Am 04.12.2012 erschien in der jungen Welt ein Artikel unseres Autors Elmar Wigand zum Fall Ugur K. gegen Sanofi-Aventis:

Landesarbeitsgericht Köln: Sanofi-Aventis muss entlassenen Bandarbeiter wieder einstellen

Am vergangenen Mittwoch konnte der Arbeiter Ugur K. ein Urteil erwirken, das ihn endlich wieder ruhig schlafen lassen dürfte. Die 3. Kammer des Kölner Landesarbeitsgerichts unter Vorsitz von Dr. Jochen Keitner kassierte eine Verdachtskündigung, die der Kölner Pharma-Produzenten Nattermann, ein Tochterunternehmen von Sanofi-Aventis, im Januar 2011 nach 16 Jahren Betriebszugehörigkeit gegen K. ausgesprochen hatte.

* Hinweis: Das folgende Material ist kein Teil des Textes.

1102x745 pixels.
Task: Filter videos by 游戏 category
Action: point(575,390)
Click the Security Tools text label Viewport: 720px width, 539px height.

K. war beschuldigt worden, ein Medikament für Säuglinge namens Doliprane Suspension während der Nachtschicht planmäßig und massenhaft mit einem anderen Nattermann-Produkt, Bronchicum Elexir S, verschmutzt zu haben, indem er das Mittel mit einer Pipette auf Verschlußkappen gespritzt habe. Das Unternehmen hatte seinerzeit mit fortwährender Unruhe unter den Beschäftigten am Fließband zu kämpfen. »Wir haben die komplette Mannschaft unter Generalverdacht genommen«, sagte Personalchef Walther Rixen im Prozeß. »Wir wollten ein Zeichen in die Firma setzen.« Ein Ermittlungsverfahren wegen Sabotage wurde zwar bald eingestellt. Vor dem Arbeitsgericht half K. das jedoch nicht. Hier griff zunächst das Prinzip der Verdachtskündigung. Nun reicht seit dem »Pfandbon«-Urteil des Bundesarbeitsgerichts vom Juni 2010 eine Bagatelle nach langer Betriebszugehörigkeit nicht mehr als Kündigungsgrund. Teile des Unternehmerlagers haben, unterstützt durch spezialisierte Anwälte, auf die geänderte Rechtsprechung reagiert, indem sie erstens keine einzelnen Bagatellen mehr vortragen, sondern einen ganzen Strauß von angeblichen Verfehlungen (wie im Fall Maredo), zweitens das Level von einer Bagatelle zu einer ausgewachsenen Straftat anheben (wie hier), oder drittens die Personalakten präventiv mit Abmahnungen füllen (wie bei ALDI üblich). Diese Strategie ist hier einmal erfolgreich durchkreuzt worden. Es bleibt zu hoffen, daß das Urteil (Az. 3 Sa 561/12) auch anderen Beschäftigten helfen kann.